The hardliners in the Burundian regime dominate the first government of the new president Évariste Ndayishimiye, announced Sunday evening, doubting the timid hopes of a possible opening of the country.

The choice of Évariste Ndayishimiye by the ruling party to succeed outgoing president Pierre Nkurunziza had hinted at a possible easing of the regime. Elected in May, Mr. Ndayishimiye was perceived as more open than his predecessor, who died suddenly on June 8 officially of “cardiac arrest”.

But the appointment on June 23 of the highest ranking Burundian police, Alain-Guillaume Bunyoni, to the post of Prime Minister had already suggested that there would be no inflection and that it was continuity that prevailed.

Bunyoni was already considered the real number two of the regime since the political crisis of 2015 and the leader of the hardliners among the group of generals who control Burundian power.

This was confirmed by the entry of another hawk into government on Sunday: the chief police commissioner (CPC), Gervais Ndirakobuca, who has so far led the much-feared National Intelligence Service (SNR), accused of being at the heart of the Burundian repressive system since the start of the crisis.

Appointed Minister of the Interior, Community Development and Public Security, Gervais Ndirakobuca is a member of the first circle of generals from the rebellion who now control the country.

It was during the Burundian civil war (300,000 dead between 1993 and 2006) that he acquired his nickname, Ndakugarika, literally “I will extend you stiff dead” in Kirundi, the national language.

General Ndirakobuca has been subject to sanctions from the United States, the European Union and the main European countries for five years.

In addition, Ambassador Albert Shingiro, permanent representative of Burundi to the United Nations for five years and considered as the main “diplomatic face” of Burundian power, becomes the new Minister of Foreign Affairs and Development Cooperation.

The candidacy in April 2015 for a controversial third term of President Pierre Nkurunziza had plunged the country into a major political crisis, which has left at least 1,200 dead and forced some 400,000 Burundians into exile.

The country has since been held in an iron grip by the regime, thanks to the Imbonerakure, the youth league of the ruling party, the CNDD-FDD, and the National Intelligence Service, which spread terror among the population.

– “The repression continues” –

The government has undergone a major overhaul with only five ministers keeping or changing their positions. Among them, that of Finance and Budget, Domitien Ndihokubwayo, and that of Public Health and the fight against AIDS, Dr Thaddée Ndikumana, accused of having minimized the Covid-19 pandemic in Burundi.

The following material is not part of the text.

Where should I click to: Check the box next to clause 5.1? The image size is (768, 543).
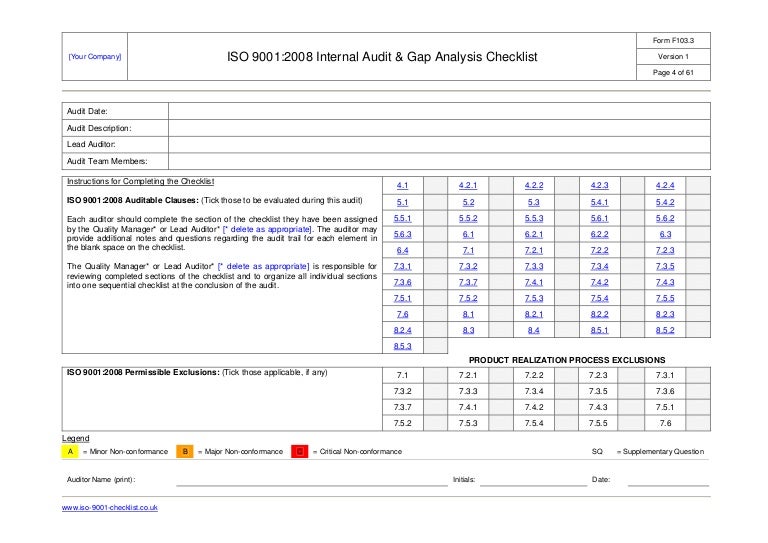(x=435, y=202)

“Even if there are new faces, the presence of Generals Alain-Guillaume Bunyoni and Gervais Ndirakobuca and that of Shingiro in Foreign Affairs means that the arrival of a new head of state changes nothing and that it is the hard line that prevails more than ever “, analyzed for the AFP a diplomat, on condition of anonymity.

“It is our detractors who speak of a hard government (…) It is a tight government, whose mission is to develop the country and which respects the ethnic and gender balances provided for in the Constitution,” replied AFP a member of the presidency, on condition of anonymity.

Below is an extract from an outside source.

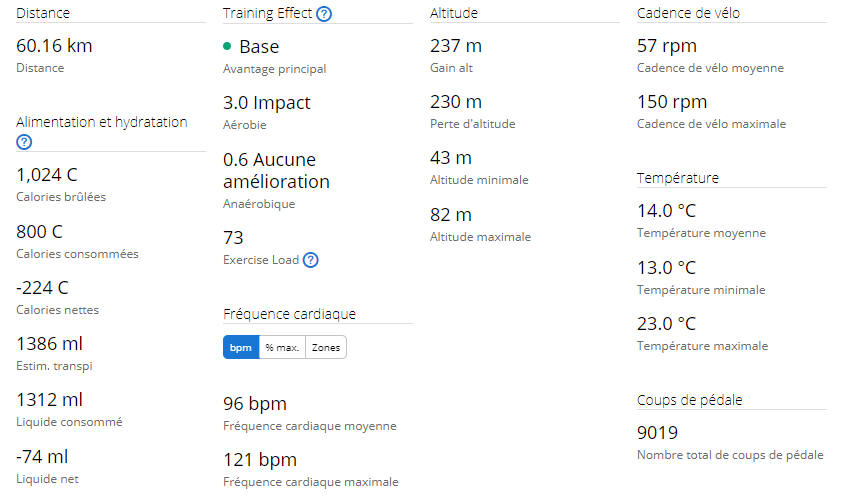
Task: Select the bpm heart rate view
Action: tap(241, 347)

Pacifique Nininahazwe, one of the figures of civil society in exile who had already described the appointment of Mr. Bunyoni as “a very bad signal”, estimated on Twitter that that of Gervais Ndirakobuca means that “the repression continues”.

He also notes the appointment to the post of Minister of East African Community Affairs, Youth, Sports and Culture of a former leader of the Imbonerakure Ezéchiel Nibigira, seeing in it “the importance of the militia in politics of the new government. “

In addition, for the first time in the history of Burundi, a member of the Twa minority, Ms. Imelde Sabushimike, entered the government as Minister of National Solidarity, Social Affairs, Human Rights and Gender.